## 課題一覧
A – 以下のアドトラーザに関する文章で、投与後に患者さんから聞かれる声として挙げられている言葉をすべて抜き出してください。
B – 以下のアドトラーザに関する文章によると、初回の投与量は何mgですか。
C – 以下のアドトラーザに関する文章を、最後の文の後から書き進めてください。

## 引用文
****************************************

アトピー性皮膚炎の治療薬である「アドトラーザ」をご紹介します。

【まとめ】アドトラーザ(トラロキヌマブ)

・アトピー性皮膚炎の治療薬:生物学的製剤(抗体医薬品)
・IL-13の働きを抑えます。
・一定の条件を満たした人(主に重症者)に使用できます。

アドトラーザ(トラロキヌマブ)とは

アドトラーザは、創薬の発展によって作られるようになった生物学的製剤(抗体医薬品)です。
アトピー性皮膚炎の生物学的製剤(抗体医薬品)としては保険適応3剤目となります。
シリンジ製剤が2023年3月に薬価収載されて、同年9月より発売されました。
またペン製剤は2024年11月に薬価収載されて、同年12月に発売されました。

アドトラーザは、抗ヒトIL-13モノクローナル抗体製剤です。
アトピー性皮膚炎の炎症を起こす体内の「IL-13」というサイトカイン(細胞間の情報伝達を担う蛋白質)の働きに作用して、過剰な免疫反応を抑えます。


アドトラーザはアトピー性皮膚炎患者さんを対象とした国際臨床試験・国内臨床試験において高い効果を認めました。
投与した患者さんの効果には個人差がありますが、平均的には以下のようなお声を聞くことが多いです。
・投与1ヵ月後「少し楽になった」
・投与2~3ヵ月後「だいぶ痒みがとれて、効いてきた!」「寝れるようになった」「外用の塗布量が減ってきた」
・投与3ヵ月~1年後「いい状態が続いている」「肌がモチモチしてきた」

投与可能な方

アドトラーザの処方や投与は、保険で制限されています。「今までの治療でどうしても治りにくい方に使いましょう」という制限です。もう少し具体的に書くと、

  • 既存治療(ステロイド外用薬やタクロリムス軟膏など)を6ヵ月以上行っていても症状が強い方
  • 成人(保険治療薬の成人は15歳以上のことを指します)、または12歳以上かつ体重40kg以上の小児

そして、処方できるのは経験豊富な皮膚科医(または経験豊富な皮膚科医が責任者として勤務する病院)のみです(施設要件)。

導入希望の方へ

皮膚症状の重症度を診察にて確認する(重症度のスコア(点数)をつける)必要があります。まずは診察にて医師にご確認ください。

 ⇒ 他院にて導入済みの方で、当院にて処方を継続したい方へ

投与のスケジュール


初回のみ ペン2本(シリンジ 4本)の 600mgとなります。
それ以降は2週間にペン1本(シリンジ 2本)の 300mg の皮下注射を行います。
なお、現在はペンが 300mg/本、シリンジが 150mg/本のみ発売されているため投与する本数が変わりますが、投与量は同じです。

投与中の注意事項

投与中も外用療法を続けましょう

投与中も、湿疹部位にはステロイド外用薬や保湿外用薬などを続けましょう。これらがおろそかになってしまうと、期待していた治療効果が得られなかったり、一度改善した症状が再び悪化してしまうおそれがあります。

****************************************

[データ項目]
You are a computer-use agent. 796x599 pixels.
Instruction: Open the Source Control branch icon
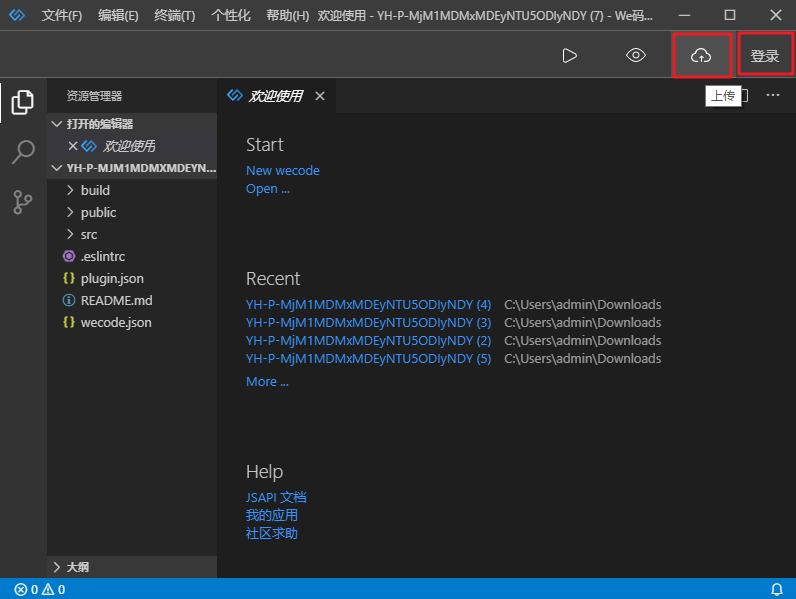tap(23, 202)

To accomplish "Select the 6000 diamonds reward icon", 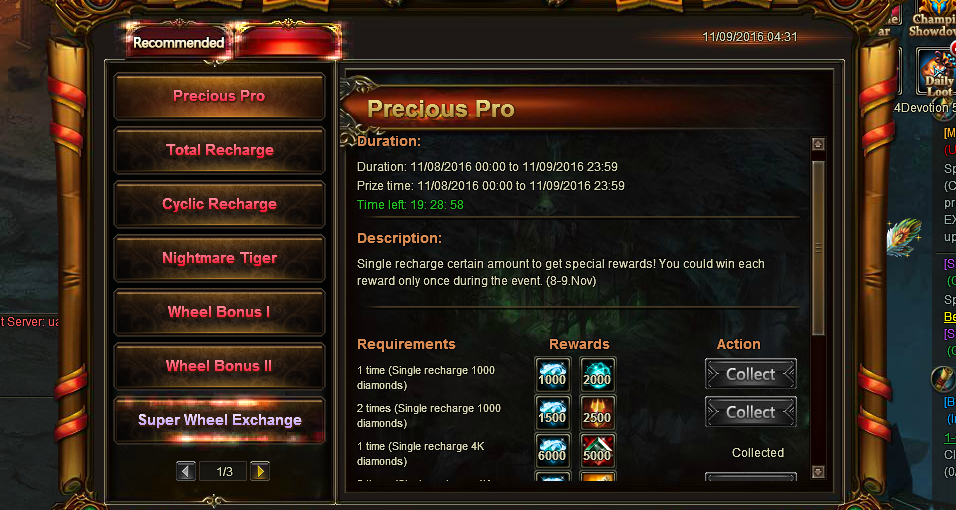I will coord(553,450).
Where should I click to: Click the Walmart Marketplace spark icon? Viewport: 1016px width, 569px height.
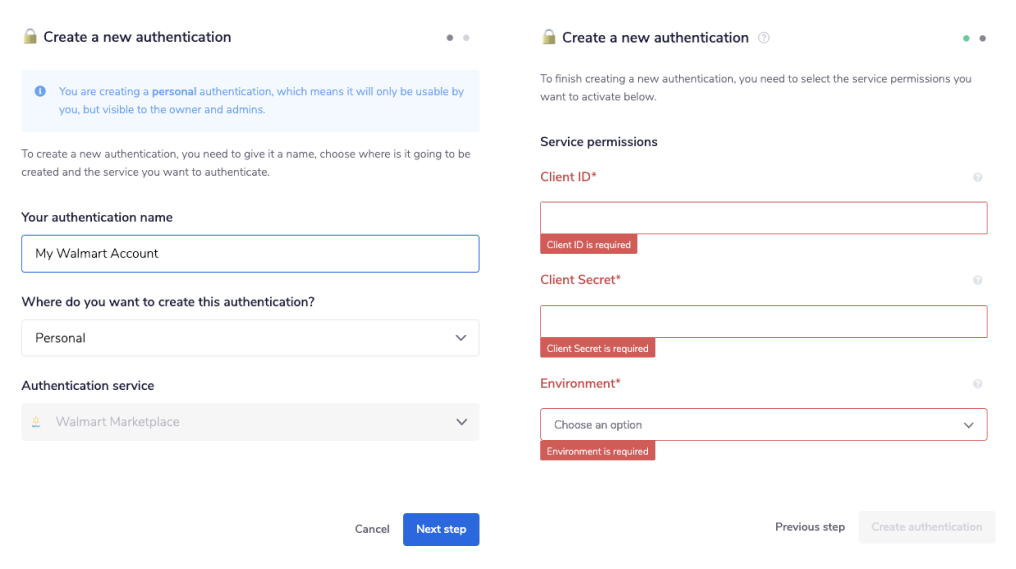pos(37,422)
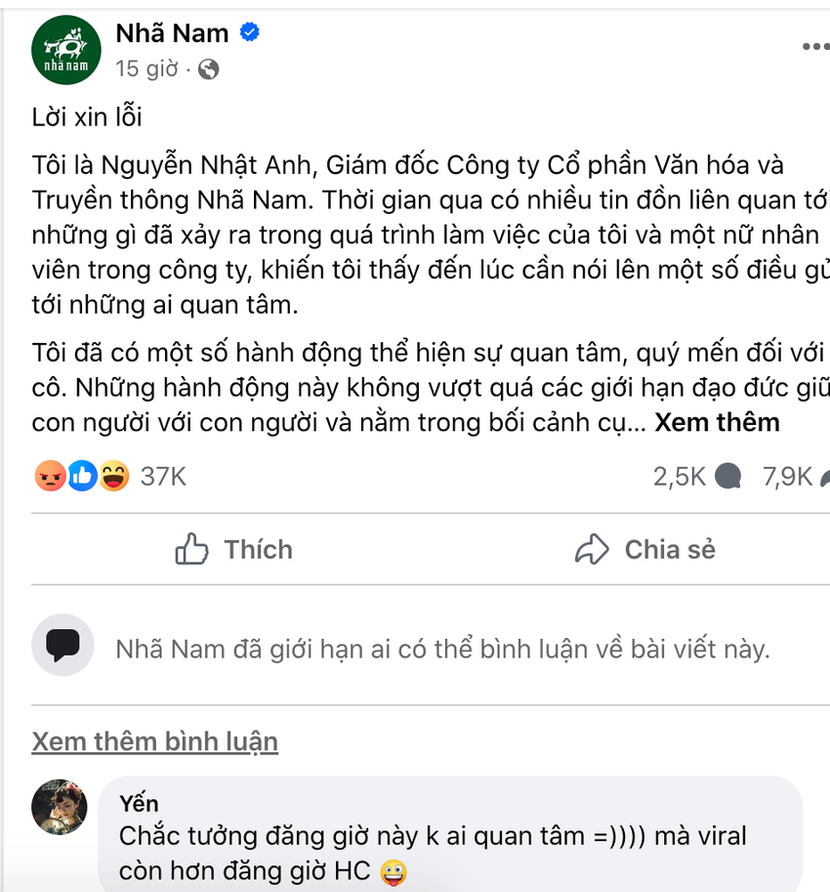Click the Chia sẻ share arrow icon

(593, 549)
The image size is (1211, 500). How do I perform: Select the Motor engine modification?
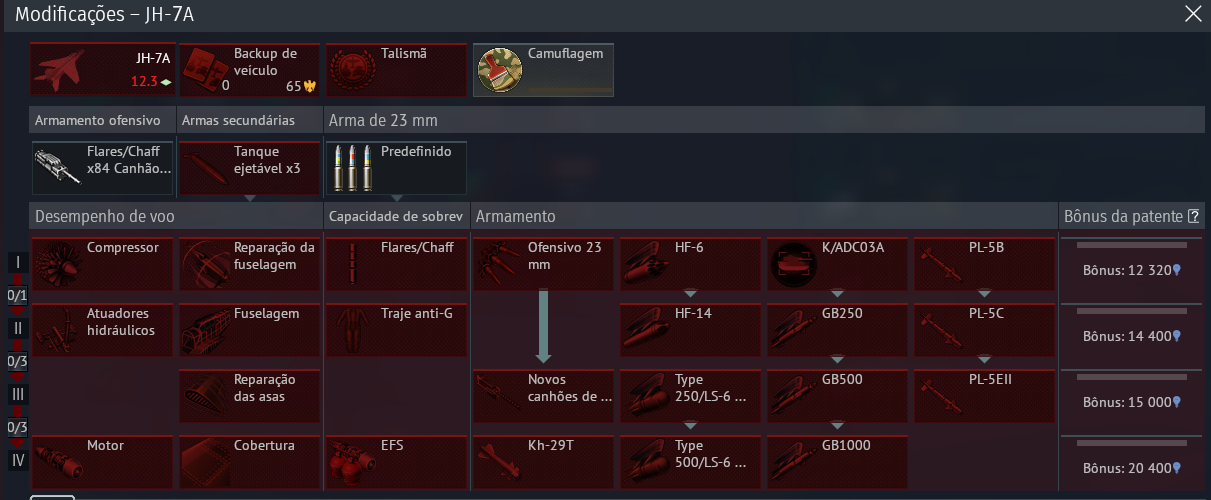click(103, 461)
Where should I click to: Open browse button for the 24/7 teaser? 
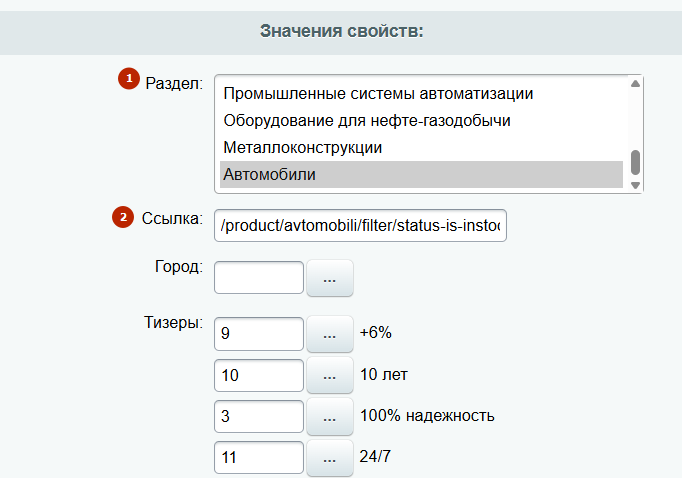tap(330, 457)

****************************************

## 解答一覧
A –
・「少し楽になった」
・「だいぶ痒みがとれて、効いてきた!」
・「寝れるようになった」
・「外用の塗布量が減ってきた」
・「いい状態が続いている」
・「肌がモチモチしてきた」

B – 初回は600mgです。

C –
投与中は生ワクチンを打たないでください

アドトラーザ投与中は、生ワクチンの接種は避けるようにしてください。代表的な生ワクチンは、麻疹、風疹、流行性耳下腺炎、BCG、水痘・帯状疱疹(乾燥弱毒生水痘ワクチンを使用する場合)、インフルエンザの吸入タイプのワクチン(注射のインフルエンザワクチンは不活化ワクチンなので問題ありません)などです。分からなければ医師にご相談ください。

アドトラーザの主な副作用

主な副作用は、以下の通りです。

  • アレルギー症状:「かゆみ、じんま疹」などのアレルギー症状を起こすことがあります。ただちに投与を中止して症状が軽い場合には医師に連絡してご相談ください。また、極めて稀ながらアナフィラキシー(全身性のアレルギー)症状を起こすことがあります。「ふらつき、意識の低下、息苦しい」などのアナフィラキシーを疑う症状が出た場合はただちに投与を中止し救急隊の要請を行ってください。
  • 結膜炎:目の赤み、目のかゆみなどの症状がある場合はご相談ください。
  • 感染症(細菌性の結膜炎を含む):上気道感染や結膜炎などの感染症の症状が現れることがあります。のどの痛みなどの風邪に似た症状や、目の赤み、目のかゆみなどの症状がある場合はご相談ください。
  • 注射部位反応:注射をした部位に赤身、腫れ、かゆみなどの症状を生じることがあります。
  • 上記以外でも、何らかの異常が現れたり、症状が悪化したりした場合はご相談ください。

医療費助成制度

お薬の費用は高いと感じられるかもしれませんが、医療費の助成制度を利用できることも多ので、ご自身が当てはまるかお調べください。
自己負担額はこちらを参照ください。

高額医療制度

年収によっては高額医療制度を利用できます。高額医療制度とは、医療機関や薬局の窓口で支払う1か月分(歴月:1日から末日まで)の医療費で上限額を超えた場合、その超えた額が支給されます。
上限は年収により変わります。

付加給付

ご加入の医療保険(保険者)によっては独自の「付加給付」があり、国が定めるよりも手厚い医療費助成を行っている場合があります。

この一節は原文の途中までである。